Aim of the task: Leaving out every picture, transcribe the lines from the line that contains "Task: Switch to the Binary Code.65b tab" to the end of the entries below, both ends included.

Screenshot grounding data
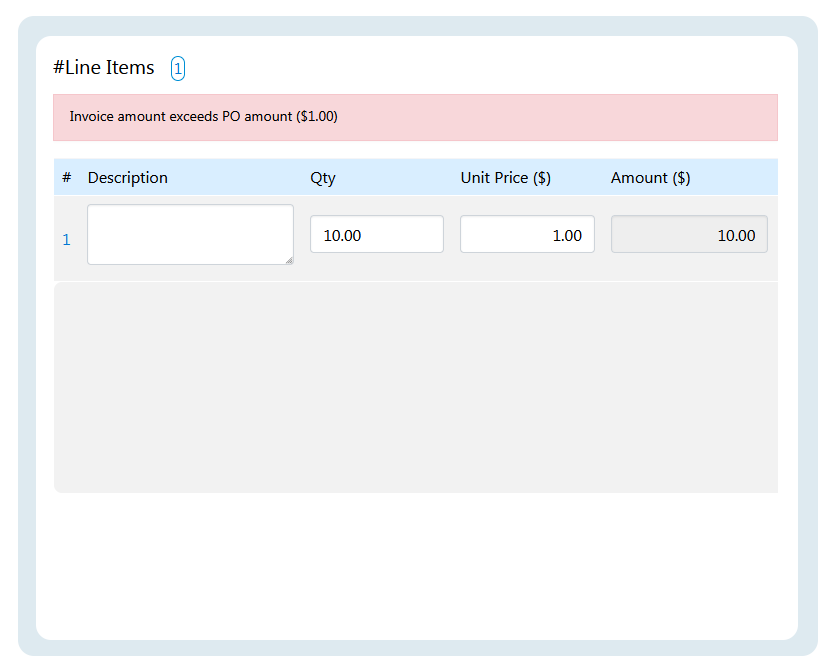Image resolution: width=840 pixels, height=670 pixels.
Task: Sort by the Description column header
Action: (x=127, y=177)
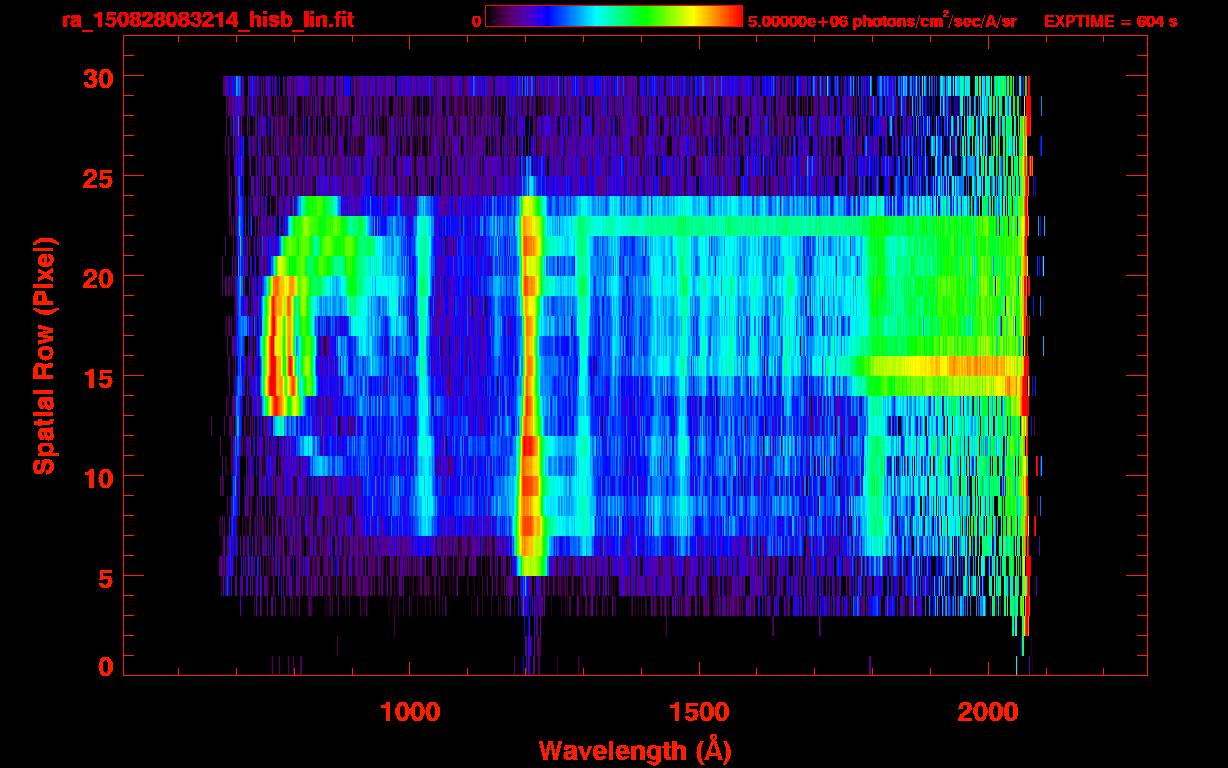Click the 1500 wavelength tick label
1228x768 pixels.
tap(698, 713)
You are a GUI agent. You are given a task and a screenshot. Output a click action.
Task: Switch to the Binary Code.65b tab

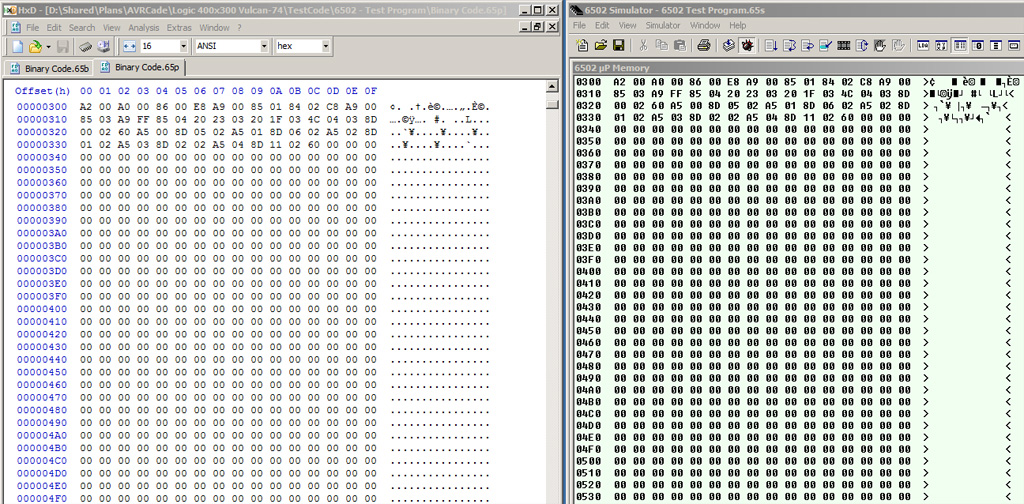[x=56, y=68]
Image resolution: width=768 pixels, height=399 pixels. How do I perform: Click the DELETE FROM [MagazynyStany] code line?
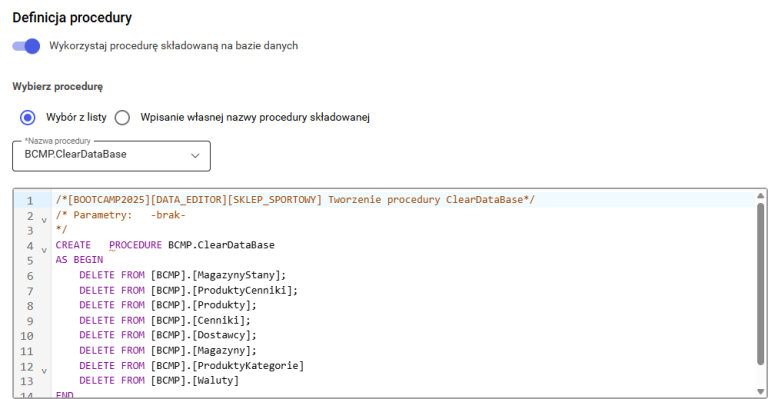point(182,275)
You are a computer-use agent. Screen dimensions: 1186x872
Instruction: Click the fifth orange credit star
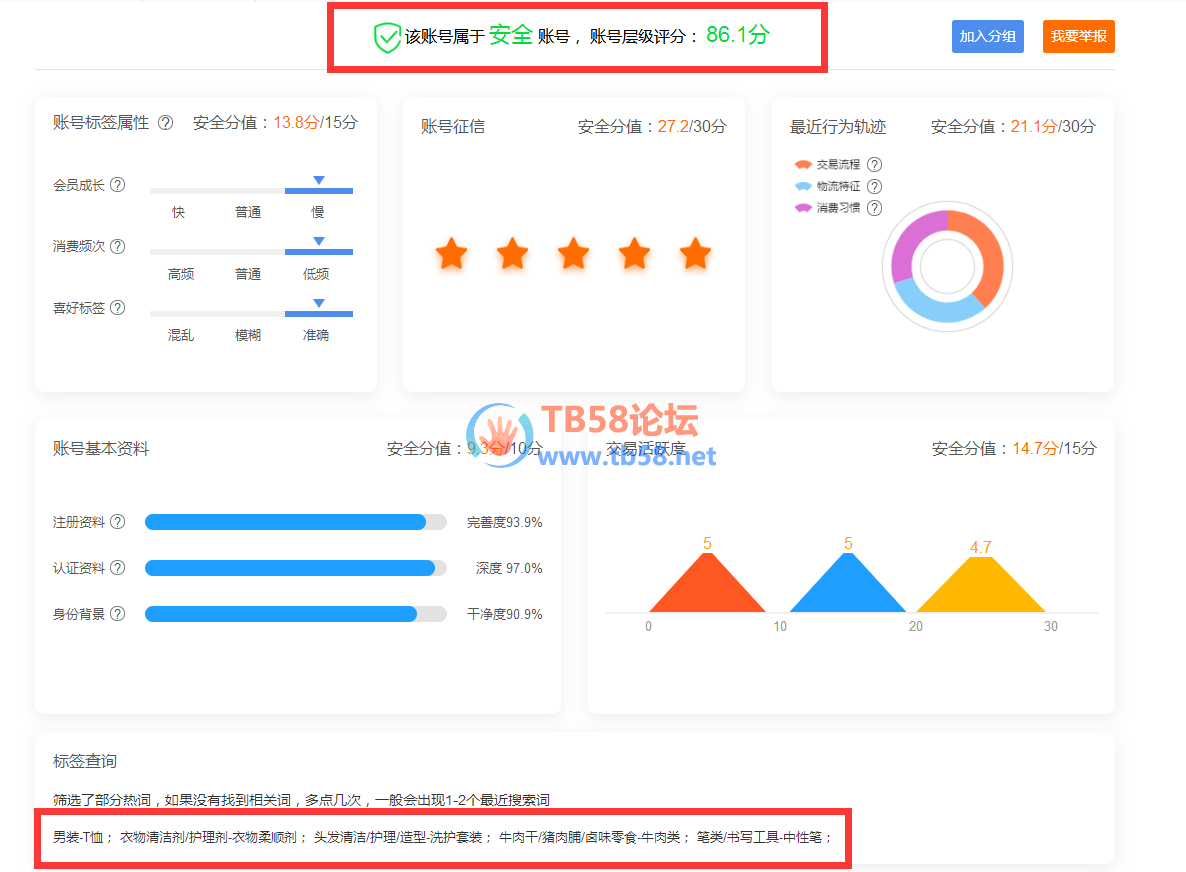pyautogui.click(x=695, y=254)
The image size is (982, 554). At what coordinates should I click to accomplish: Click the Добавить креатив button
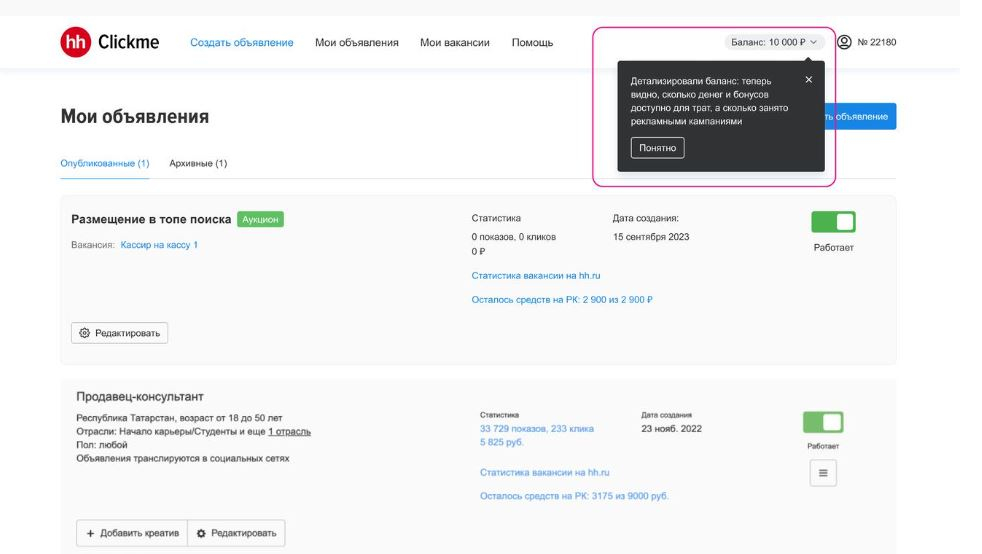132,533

Reply to the task:
Task: Switch to the Binary Code.65b tab

[x=56, y=68]
Image resolution: width=768 pixels, height=399 pixels. How do I perform: Click the DELETE FROM [MagazynyStany] code line?
point(182,275)
You are a computer-use agent. Screen dimensions: 1186x872
Instruction: Click the fifth orange credit star
pyautogui.click(x=695, y=254)
The image size is (982, 554). At what coordinates should I click to accomplish: Click the Добавить креатив button
132,533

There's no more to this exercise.